Thanks so far! I do have a recipe that is pretty near to perfect as far as my family is concerned, I am just trying to lower the fat in it. I do not use margarine, the kids think it is poison, and Cale will not eat anything with hyrogenated oil, so I just don't use it. I thought if I could come up with something that I could use olive oil in,it would be a little healthier and cheaper. I also use whole wheat flour, so they are not quite as light and tender as those made with white flour, but buttermilk helps a lot! I am experimenting with using corn-meal to make a cornmeal biscuit. I don't mind experimenting, but I hate to waste anything. I made some rye bread last week that to me was almost unedible. It did not raise very well, and was almost like a lump of dough!!! But the kids thought it was good and ate every bite.
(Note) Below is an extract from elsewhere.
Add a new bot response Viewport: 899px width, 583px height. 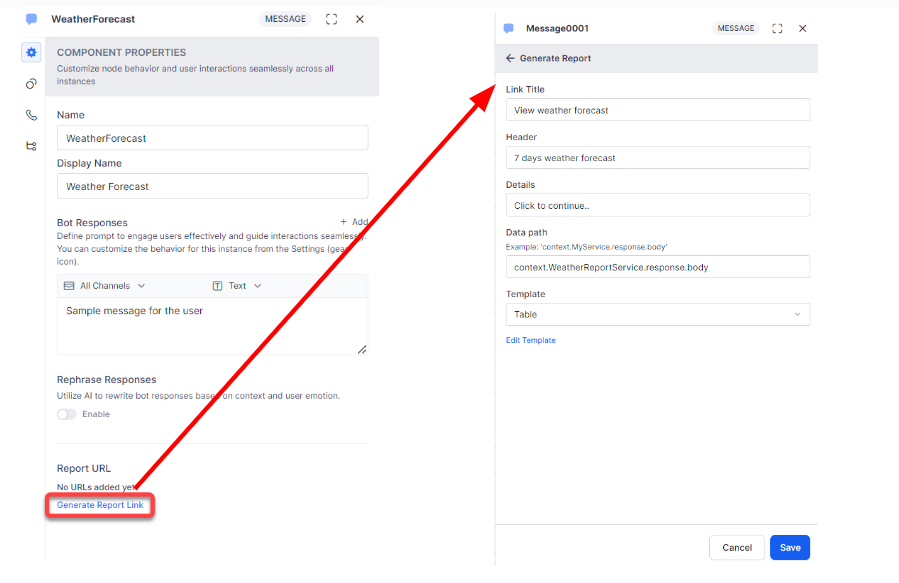(354, 222)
I guess when they get home from school they are hungry enough to eat anything...LOL

-- Melissa in SE Ohio (me@home.net), March 18, 2002.

Melissa, I use olive or canola oil in my biscuits. If the recipe calls for 2/3 cup of butter or marg. substitute 1/2 cup oil. go to the Bertolli Olive oil web site and you will find a complete list.

-- Mary Zastowny (foxpawz@gamewood.net), March 18, 2002.


Sure am glad I read this. I haven't made a decent biscuit since I moved to Yankee country two years ago. I kept thinking I had lost my touch. I even thought that none of the flours I tried here were right for biscuits. Maybe it is the flour. Bet I can find some Martha Stewart tomorrow! Yall may have saved my life as I make biscuits 3 or 4 times a week! Thanks!